Gallic novelist Vincent Ravalec makes a striking debut with his first directing effort, “Melody for a Hustler,” an offbeat but captivating meditation on the evils of the market-driven modern world. The portrait of a small-time crook who transforms himself into a yuppie chef d’entreprise is wryly humorous, moves along at a good clip and is filled with all kinds of eye-catching visual flourishes. Pic will likely make some music in theaters on its home turf and draw festival interest, but will have more trouble coming up with a memorable box office tune internationally.
Gaston (Yvan Attal) is a local hood with big ambitions. He has hooked up with 16-year-old Marie-Pierre (Virginie Lanoue), who he picked up hitchhiking, and he pulls her into his web by pretending to be a millionaire businessman. He is actually living in a squalid apartment and making cash by trading in stolen goods.
He soon graduates to bigger heists, including a memorable theft of a luxury car that involves disarming the car alarm with a vibrator. His real goal is to make his illegal activities seem more above-board, and, in a series of funny scenes, he and his g.f. do their best to act like MBA-toting managers.

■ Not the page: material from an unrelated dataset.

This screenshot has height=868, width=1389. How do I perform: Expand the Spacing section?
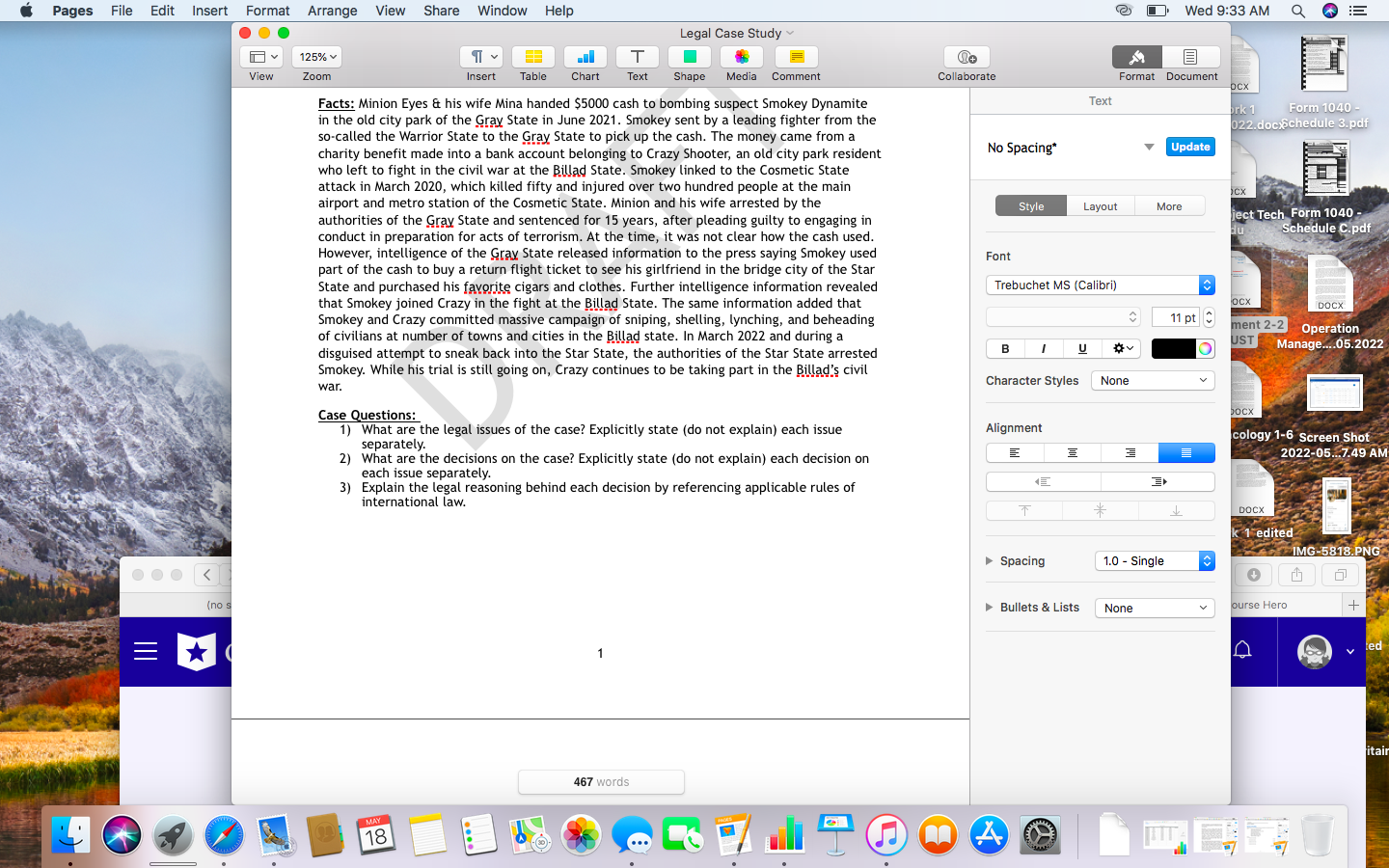(x=989, y=560)
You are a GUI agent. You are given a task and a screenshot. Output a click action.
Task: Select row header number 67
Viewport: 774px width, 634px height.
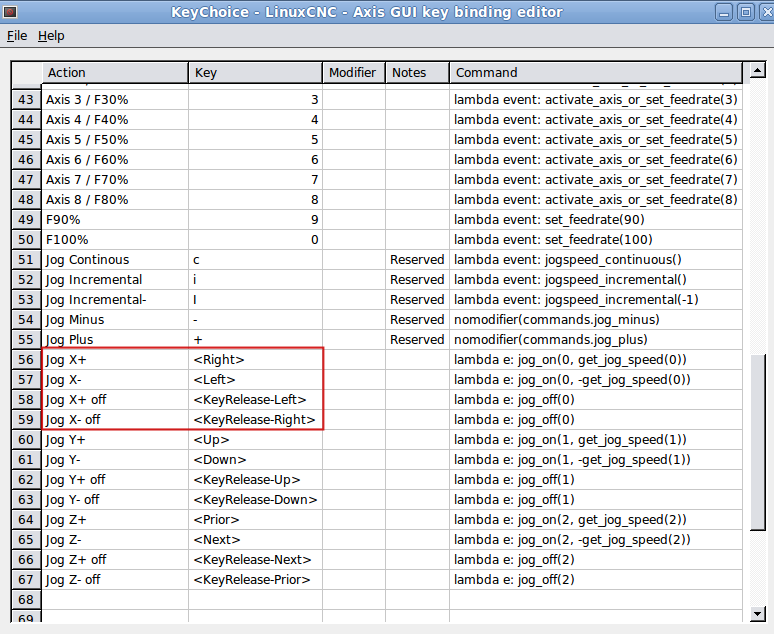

Success comes quickly for Gaston and his company, Extramill, and they’re soon installed in swank offices and living in a comfortable upper-middle-class neighborhood. This is where Ravalec grabs the story by the neck and pushes it forcefully into a much wilder direction, as Gaston gradually descends into a state of paranoia.
Writer-helmer is clearly trying to skewer the business culture of the day, but then he suddenly adds a sexual subtext that makes for a much more original story. Gaston’s world comes tumbling down by the end in a nightmarish mix of police investigations, partner-swapping kinky sex and explosive violence.
Novelists making the move from the typewriter to the director’s chair often end up delivering unsatisfying pics, but Ravalec combines his literary bent with a keen visual sense that ensures “Melody for a Hustler” is anything but bookish. Ravalec and cameraman Philippe Lesourd use a number of vintage New Wave-type devices to keep things interesting, including freeze frames, split screens and in-your-face hand-held camerawork.
The focus throughout is on Gaston, and Attal comes through with a riveting perf that is reminiscent of Robert De Niro’s most intense work. Attal manages to convey both the charm and the psychosis of the protagonist. Newcomer Lanoue does a good job as the sexy ingenue. Other supporting thesps are generally strong, most notably Yann Collette as Gaston’s unhinged, one-eyed sideman Gilles.
Robert Miny’s score underlines schizoid mood of piece with an intriguing melange of torch ballads and bouncy Gallic swing tunes.